I feel like the floor just gave out beneath me. My knees go weak, and I grip the post for balance, trying to keep myself from crumpling into a heap of mortification. Did he know I thought he was Blake? Did he let me believe that? Or was it my mistake?

Did I ever call him by name? I can’t remember.

But if I did, why didn't he say he was not Blake?

And then there’s the fake engagement. Who am I fake-fucking-engaged to? Did I just sign up to pretend to marry the wrong twin? I might scream.

I peek back out, needing to steady myself, only to find Blaze crouched next to Emma, helping her move a heavy bucket of feed. He’s grinning, that boyish, crooked smile that makes him look younger, softer. He’s teasing her about her clipboard, calling her “Boss Lady,” and she’s rolling her eyes at him like she’s heard it all before.

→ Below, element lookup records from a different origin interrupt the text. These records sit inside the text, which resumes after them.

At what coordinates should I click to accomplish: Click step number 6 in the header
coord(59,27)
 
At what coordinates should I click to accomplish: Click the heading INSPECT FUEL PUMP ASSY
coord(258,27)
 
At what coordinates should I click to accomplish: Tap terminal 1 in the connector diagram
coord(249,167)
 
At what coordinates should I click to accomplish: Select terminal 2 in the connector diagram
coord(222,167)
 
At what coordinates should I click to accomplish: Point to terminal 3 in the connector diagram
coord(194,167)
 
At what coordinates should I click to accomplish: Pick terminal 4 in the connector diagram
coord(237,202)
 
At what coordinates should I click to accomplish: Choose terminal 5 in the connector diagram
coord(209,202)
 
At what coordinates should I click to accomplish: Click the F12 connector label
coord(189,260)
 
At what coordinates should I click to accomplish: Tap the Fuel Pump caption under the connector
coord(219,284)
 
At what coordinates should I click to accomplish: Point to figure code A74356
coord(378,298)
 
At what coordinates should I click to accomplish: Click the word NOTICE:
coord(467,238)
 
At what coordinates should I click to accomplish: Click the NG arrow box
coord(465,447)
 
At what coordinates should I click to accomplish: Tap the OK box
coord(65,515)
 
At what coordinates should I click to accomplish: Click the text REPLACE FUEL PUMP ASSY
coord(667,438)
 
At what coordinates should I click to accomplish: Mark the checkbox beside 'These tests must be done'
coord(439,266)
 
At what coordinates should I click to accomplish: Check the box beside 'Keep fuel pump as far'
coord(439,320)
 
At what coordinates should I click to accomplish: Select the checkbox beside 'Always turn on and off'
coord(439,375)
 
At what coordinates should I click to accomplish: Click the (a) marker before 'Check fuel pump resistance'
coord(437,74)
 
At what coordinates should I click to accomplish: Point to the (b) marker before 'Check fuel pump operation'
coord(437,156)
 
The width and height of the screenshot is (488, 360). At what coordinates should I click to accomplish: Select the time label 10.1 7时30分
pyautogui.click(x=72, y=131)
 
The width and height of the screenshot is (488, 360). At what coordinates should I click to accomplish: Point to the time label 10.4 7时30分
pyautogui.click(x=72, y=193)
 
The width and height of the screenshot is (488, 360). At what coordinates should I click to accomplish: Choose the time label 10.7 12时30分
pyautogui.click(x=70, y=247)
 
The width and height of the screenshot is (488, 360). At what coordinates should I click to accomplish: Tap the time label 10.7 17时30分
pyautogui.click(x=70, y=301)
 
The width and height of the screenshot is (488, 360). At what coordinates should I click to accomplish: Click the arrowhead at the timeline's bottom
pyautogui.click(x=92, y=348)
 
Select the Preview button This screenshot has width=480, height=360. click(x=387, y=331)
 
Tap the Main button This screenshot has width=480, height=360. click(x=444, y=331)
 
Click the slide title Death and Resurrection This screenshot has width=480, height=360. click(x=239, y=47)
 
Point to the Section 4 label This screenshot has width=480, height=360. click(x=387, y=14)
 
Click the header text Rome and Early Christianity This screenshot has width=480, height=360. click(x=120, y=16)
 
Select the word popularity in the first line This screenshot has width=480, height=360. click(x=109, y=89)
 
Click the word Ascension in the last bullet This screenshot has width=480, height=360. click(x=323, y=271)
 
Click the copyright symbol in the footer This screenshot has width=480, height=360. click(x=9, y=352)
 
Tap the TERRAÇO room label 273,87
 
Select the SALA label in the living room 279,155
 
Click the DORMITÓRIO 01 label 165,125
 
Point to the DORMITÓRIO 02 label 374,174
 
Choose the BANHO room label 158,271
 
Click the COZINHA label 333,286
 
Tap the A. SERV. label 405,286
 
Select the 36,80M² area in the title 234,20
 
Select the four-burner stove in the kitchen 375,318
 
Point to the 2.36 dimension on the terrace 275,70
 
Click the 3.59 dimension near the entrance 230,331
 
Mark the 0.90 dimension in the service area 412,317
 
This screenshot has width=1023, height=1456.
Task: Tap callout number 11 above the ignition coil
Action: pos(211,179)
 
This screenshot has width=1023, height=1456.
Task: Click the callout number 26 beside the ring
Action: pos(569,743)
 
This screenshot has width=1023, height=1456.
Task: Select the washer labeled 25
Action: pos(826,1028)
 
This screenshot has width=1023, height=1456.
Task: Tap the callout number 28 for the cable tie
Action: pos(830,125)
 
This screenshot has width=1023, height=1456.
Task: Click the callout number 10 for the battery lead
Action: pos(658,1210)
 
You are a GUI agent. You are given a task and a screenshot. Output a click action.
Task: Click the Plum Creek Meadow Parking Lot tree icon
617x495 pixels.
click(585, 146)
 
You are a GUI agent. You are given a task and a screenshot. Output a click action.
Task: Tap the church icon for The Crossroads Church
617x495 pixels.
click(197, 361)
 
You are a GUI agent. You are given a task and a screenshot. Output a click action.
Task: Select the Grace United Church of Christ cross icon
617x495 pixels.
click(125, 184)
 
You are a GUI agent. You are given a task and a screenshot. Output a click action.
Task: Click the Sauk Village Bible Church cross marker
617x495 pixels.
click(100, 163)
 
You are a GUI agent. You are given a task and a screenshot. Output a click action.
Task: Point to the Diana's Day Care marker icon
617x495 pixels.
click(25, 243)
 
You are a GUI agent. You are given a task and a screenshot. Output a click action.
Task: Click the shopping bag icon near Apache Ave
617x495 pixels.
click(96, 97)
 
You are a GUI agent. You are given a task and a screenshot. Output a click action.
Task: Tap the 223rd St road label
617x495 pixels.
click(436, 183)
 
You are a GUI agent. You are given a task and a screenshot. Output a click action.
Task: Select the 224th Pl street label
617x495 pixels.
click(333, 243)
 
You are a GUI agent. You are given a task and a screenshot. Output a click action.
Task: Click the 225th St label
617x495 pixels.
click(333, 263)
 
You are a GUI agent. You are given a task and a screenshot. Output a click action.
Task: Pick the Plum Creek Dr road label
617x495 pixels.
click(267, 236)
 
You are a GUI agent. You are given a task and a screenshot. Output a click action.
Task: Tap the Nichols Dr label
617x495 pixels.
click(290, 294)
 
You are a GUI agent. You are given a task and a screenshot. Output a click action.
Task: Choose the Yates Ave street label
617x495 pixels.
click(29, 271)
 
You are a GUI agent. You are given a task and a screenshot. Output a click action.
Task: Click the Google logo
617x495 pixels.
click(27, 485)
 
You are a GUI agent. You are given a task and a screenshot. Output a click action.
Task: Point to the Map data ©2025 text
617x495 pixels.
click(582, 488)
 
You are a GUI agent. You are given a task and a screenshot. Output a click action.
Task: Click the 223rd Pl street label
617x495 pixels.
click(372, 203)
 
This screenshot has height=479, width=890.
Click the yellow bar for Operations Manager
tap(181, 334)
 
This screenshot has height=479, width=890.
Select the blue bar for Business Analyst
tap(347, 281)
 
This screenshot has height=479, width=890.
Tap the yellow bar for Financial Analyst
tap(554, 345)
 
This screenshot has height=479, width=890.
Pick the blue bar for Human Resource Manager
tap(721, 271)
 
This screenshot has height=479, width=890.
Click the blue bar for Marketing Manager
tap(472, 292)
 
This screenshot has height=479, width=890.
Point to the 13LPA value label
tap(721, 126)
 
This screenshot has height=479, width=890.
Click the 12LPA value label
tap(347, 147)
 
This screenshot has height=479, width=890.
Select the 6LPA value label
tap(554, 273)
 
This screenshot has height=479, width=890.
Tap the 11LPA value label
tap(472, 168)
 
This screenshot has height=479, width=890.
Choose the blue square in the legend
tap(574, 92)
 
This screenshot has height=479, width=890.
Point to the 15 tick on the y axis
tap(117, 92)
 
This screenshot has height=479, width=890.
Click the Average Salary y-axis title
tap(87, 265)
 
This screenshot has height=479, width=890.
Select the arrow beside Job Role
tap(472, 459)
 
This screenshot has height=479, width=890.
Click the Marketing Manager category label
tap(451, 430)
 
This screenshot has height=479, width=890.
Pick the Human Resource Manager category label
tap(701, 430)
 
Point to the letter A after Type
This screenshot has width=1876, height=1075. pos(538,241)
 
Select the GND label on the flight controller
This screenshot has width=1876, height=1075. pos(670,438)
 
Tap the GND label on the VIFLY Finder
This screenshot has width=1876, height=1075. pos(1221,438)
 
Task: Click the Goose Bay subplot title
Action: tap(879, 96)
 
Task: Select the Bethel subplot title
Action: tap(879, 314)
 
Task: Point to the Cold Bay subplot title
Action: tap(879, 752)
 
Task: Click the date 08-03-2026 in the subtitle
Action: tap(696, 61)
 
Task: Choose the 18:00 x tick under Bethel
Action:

It’s… sweet. Unexpectedly sweet. The Blaze I know is intense, all heat and fire. But this Blaze? This Blaze is playful, gentle, almost nurturing. And it’s doing things to my already scrambled brain.

I bite my lip, trying to process it all. This man—this complicated, infuriating, impossible man—is so much more than I thought he was. And now I don’t know what to do with any of it.

Does this mean I've lost my chance with Blake?

Do I even want it now?

My chest tightens, and I know I need to get out of here before someone notices me.

My heart pounds as I quietly back away from my hiding spot and retreat to my room, my mind racing with questions.